2. The method of claim 1, wherein the input signal is a speech signal.
3. The method of any of claims 1-2, wherein the first local language model is mapped to a geo-region that is associated with the location, the geo-region containing a centroid.
4. The method of claim 3, wherein the location is contained within the geo-region.
5. The method of any of claims 3-4, wherein the location is within a specified threshold distance of the centroid.
6. The method of any of claims 1-5, further comprising: selecting a second local language model from the plurality of local language models based on the location; and merging the first local language model, the second local language model, and the global language model to generate the hybrid language model.
7. The method of claim 6, further comprising, prior to merging the first local language model, the second local language model, and the global language model, assigning a first weight value to the first local language model and a second weight value to the second local language model. 26 WO 2013/134287 PCT/US2013/029156
8. The method of claim 7, wherein at least one of the first or the second weight value is based at least in part on the location's distance from a centroid contained within a selected geo-region,
9. The method of any of claims 7-8, wherein at least one of the first or the second. weight value is based at least in part on an accuracy level assigned to a local language model.
10. The method of any of claims 1-9, wherein the first local language model includes at least one of a local street name, a local neighborhood name, a local business name, a local landmark name, and a local attraction name.
11. The method of claim 3, wherein the geo-region is defined by an established geographic location.
12. A system for input signal recognition comprising: a server; receiving at the server, an input signal and a location associated with the input signal; generating a hybrid language model by incorporating a first local language model into a global language model, the first local language model corresponding to the location; and selecting a word sequence using the hybrid language model, wherein the word sequence has the greatest probability of corresponding to the input signal.

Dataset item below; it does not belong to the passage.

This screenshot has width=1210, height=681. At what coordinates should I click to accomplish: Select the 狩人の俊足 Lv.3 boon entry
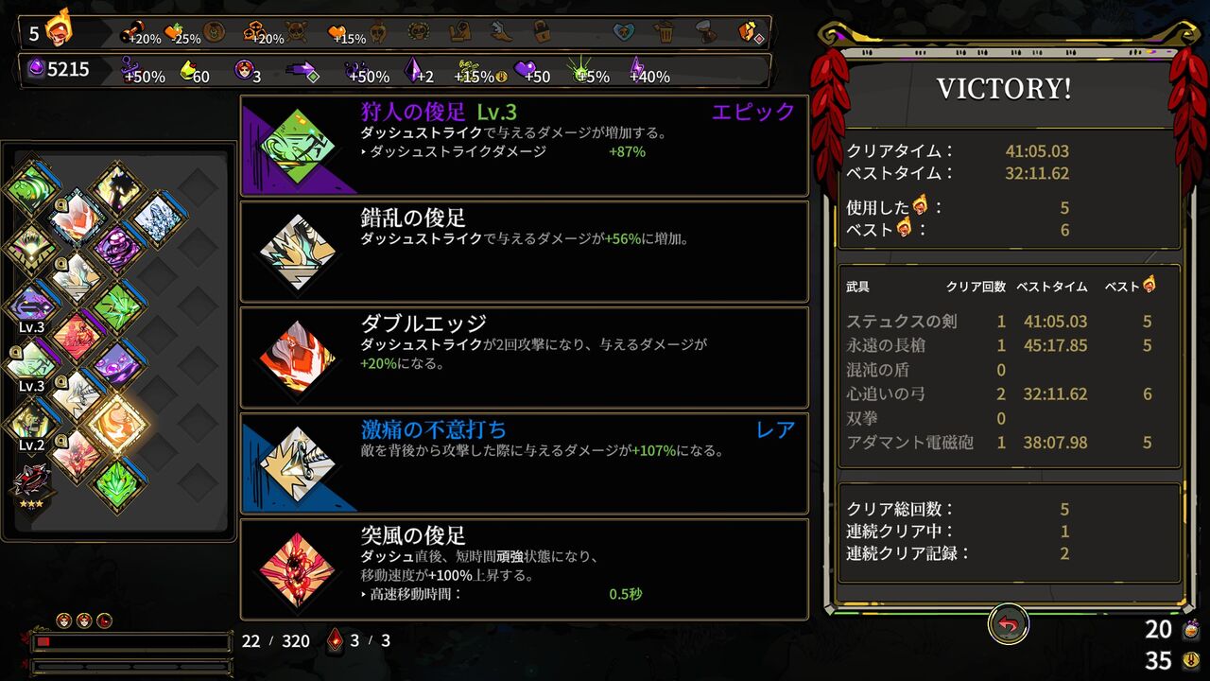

13. The system of claim 12, wherein the first local language model corresponds to the location by way of a geo-region, the geo-region having a centroid.
14. The system of any of claims 12-13, further comprising incorporating a second local language model into the global language model to generate the hybrid language model, the second local language model also corresponding to the location.
15. The system of claim 14, further comprising: prior to incorporating the first local language model and the second local language model into the global language model, assigning a first scaling factor to the first local language model and a second scaling factor to the second local language model; and generating the hybrid language model by incorporating the first local language model and the second local language model into the global language model based on the respective first and second scaling factors. 27 WO 2013/134287 PCT/US2013/029156
16. The system of claim 15, wherein a scaling factor is applied to at least one of the first or the second local language model when the location is outside of a geo-region associated with the language model.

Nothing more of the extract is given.